Si rileva, per quel che riguarda l'odierna questione, che la pronuncia della Corte Costituzionale poneva fine, con una lettura costituzionalmente orientata, ad una diatriba dottrinale e giurisprudenziale in riferimento, ben si badi, solo ed esclusivamente alla misura dell'affidamento in prova, lasciando del tutto estranea ala decisione la questione della revoca della detenzione domiciliare che, per molti versi, altro non può che ritenersi del tutto analoga al trattamento intramurario, anche alla luce delle ben maggiori restrizioni imposte e così come si è in altra parte analizzato.
A tal proposito, si rileva come l’efficacia della revoca della detenzione domiciliare è stata oggetto di diverse pronunce giurisprudenziali volte a colmare il vuoto legislativo presente nella legge 26 luglio 1975 n. 354.
Infatti, la Corte costituzionale era intervenuta nella sola ed esclusiva materia dell'affidamento in prova dichiarando con le sentenze n. 312 del 1985 e n. 343 del 1987, l'illegittimità costituzionale dell'art. 47 della legge 26 luglio 1975 n. 354, nella parte in cui non prevedeva nel computo della pena da espiare il periodo patito a titolo di affidamento in prova al servizio sociale antecedente alla revoca del provvedimento.
Inoltre la stessa Corte Costituzionale con sentenza 327 del 1989 ha definito la detenzione domiciliare una modalità di esecuzione della pena, caratterizzata dalla soggezione a prescrizioni limitative della libertà, dalla vigilanza del magistrato di sorveglianza, dall'intervento del servizio sociale, ma di contenuto "meno favorevole al condannato" rispetto all'affidamento in prova al servizio sociale.

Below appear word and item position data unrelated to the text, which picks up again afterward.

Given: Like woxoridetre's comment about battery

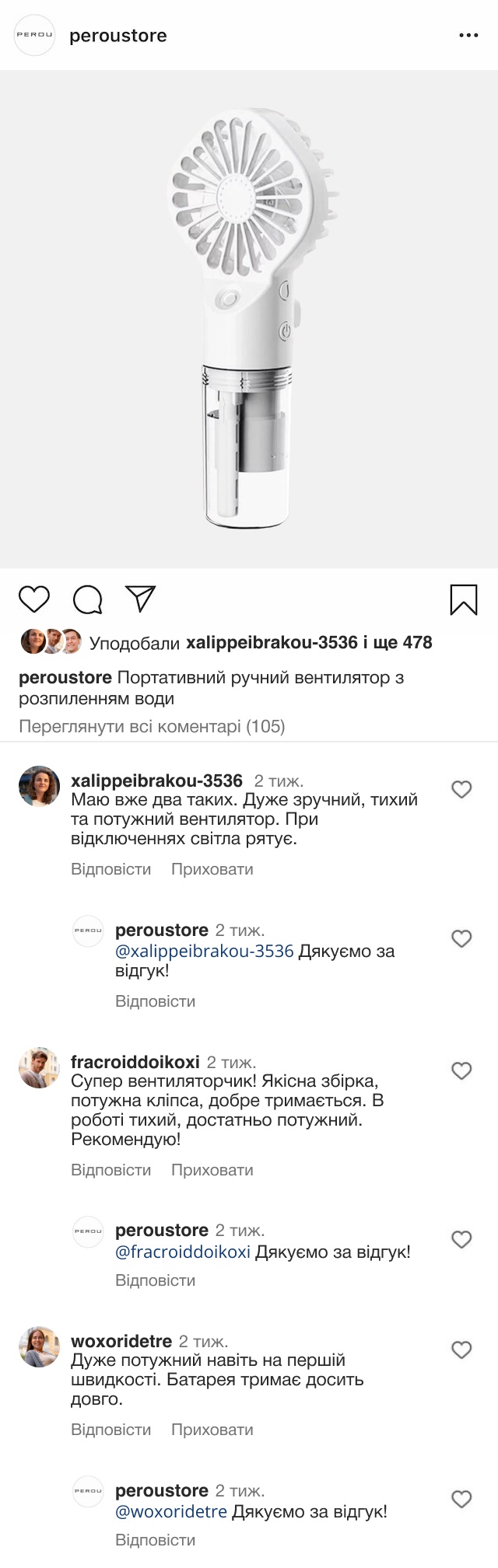Looking at the screenshot, I should click(x=461, y=1350).
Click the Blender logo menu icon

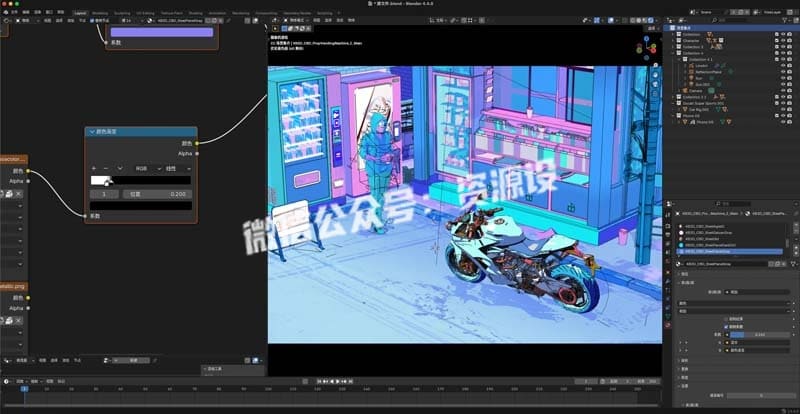point(6,12)
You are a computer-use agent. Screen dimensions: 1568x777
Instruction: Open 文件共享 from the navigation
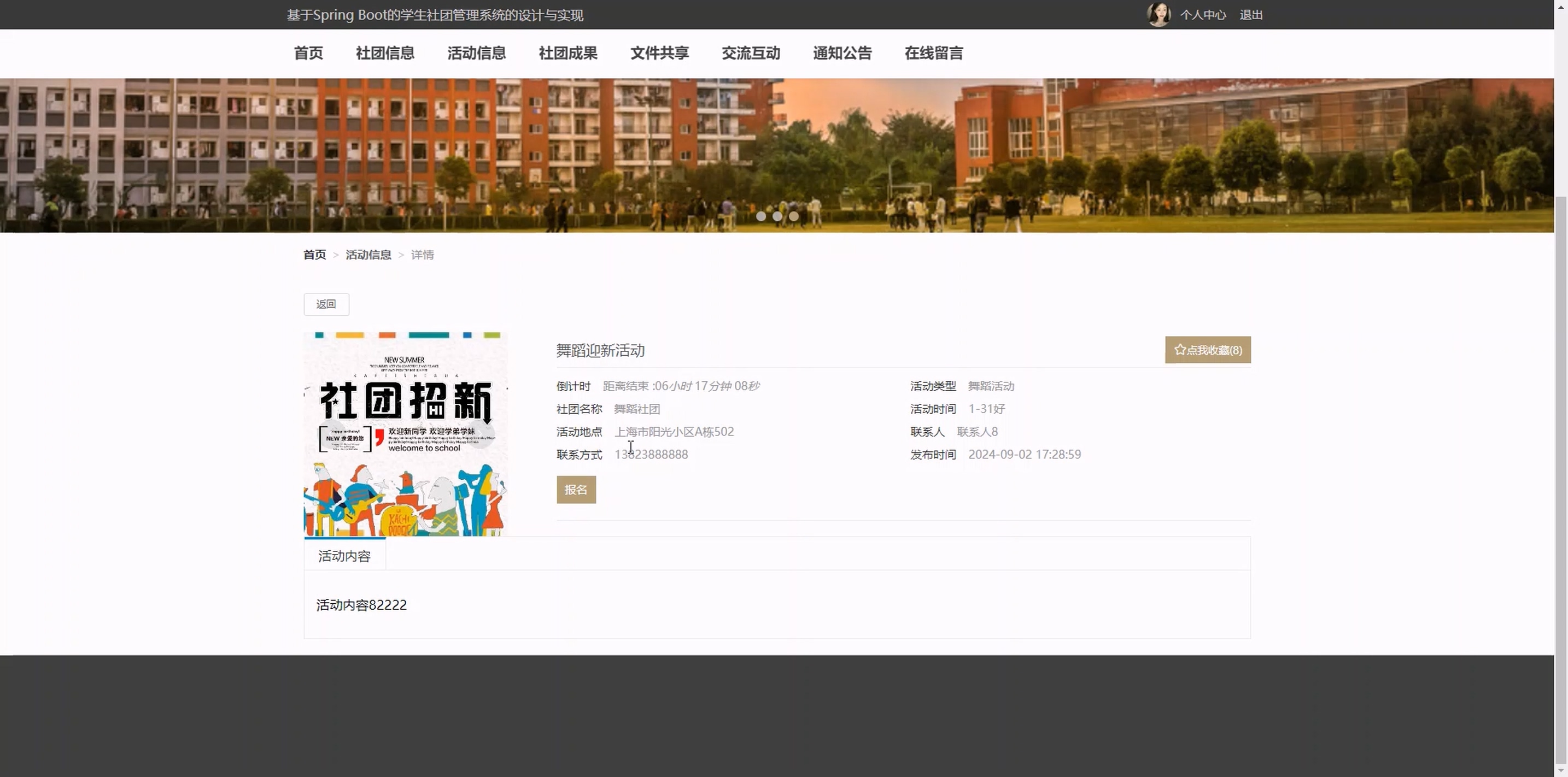pos(659,53)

Tale indirizzo è stato fatto proprio dalla sentenza la Corte di Cassazione con la sentenza I Sez. 15.10.2009 n.° 41348 che, peraltro, conferma l’orientamento già espresso dalla decisione della stessa Suprema Corte, Sez. Feriale n. 29821 del 27 luglio 2005, con la quale si statuiva che la detenzione domiciliare "costituisce un modo di espiazione della pena che può essere revocata qualora vengano meno i presupposti che ne hanno legittimato l'adozione; in tal caso la revoca ha efficacia ex nunc e non ex tunc in quanto, avuto riguardo alla natura dell'istituto in questione, il periodo trascorso in detenzione domiciliare deve essere computato come pena espiata".
La Prima Sezione della Corte di Cassazione, con la citata sentenza 15.10.2009 n.° 41348, ha infatti affermato come nel caso di revoca del regime alternativo della detenzione domiciliare, il periodo trascorso in detenzione costituisca una particolare forma di "espiazione" della pena della reclusione o dell'arresto nell’abitazione del soggetto o in altro luogo di privata dimora ovvero in luogo pubblico di cura, assistenza o accoglienza.
Esso rappresenta un "modo" di esecuzione della pena adottato nei confronti di particolari categorie di condannati per i quali l’ordinaria detenzione potrebbe risultare dannosa sotto il profilo fisico e psicologico e perciò priva di una concreta funzione rieducativa e, anzi, a nostro avviso, contraria, oltre che alla norma costituzionale, anche a quella internazionale, così come si evince dalla lettura dell'art. 3 CEDU, norma sovranazionale, recepita dall'ordinamento interno.
Pertanto, in ragione delle caratteristiche proprie dell'istituto della detenzione domiciliare come descritte dalla giurisprudenza menzionata, come si legge nella parte motiva della citata sentenza “...la revoca della detenzione ha un’efficacia ex nunc sicchè il periodo trascorso in detenzione domiciliare non potrà non essere computato nel calcolo della pena espiata.”.
Alla luce delle considerazioni svolte, la Suprema Corte di Cassazione accoglieva il ricorso avverso l'ordinanza e ne disponeva l'annullamento senza rinvio, così permettendo che l'intero periodo di detenzione domiciliare fosse computato ai fini della determinazione del fine pena.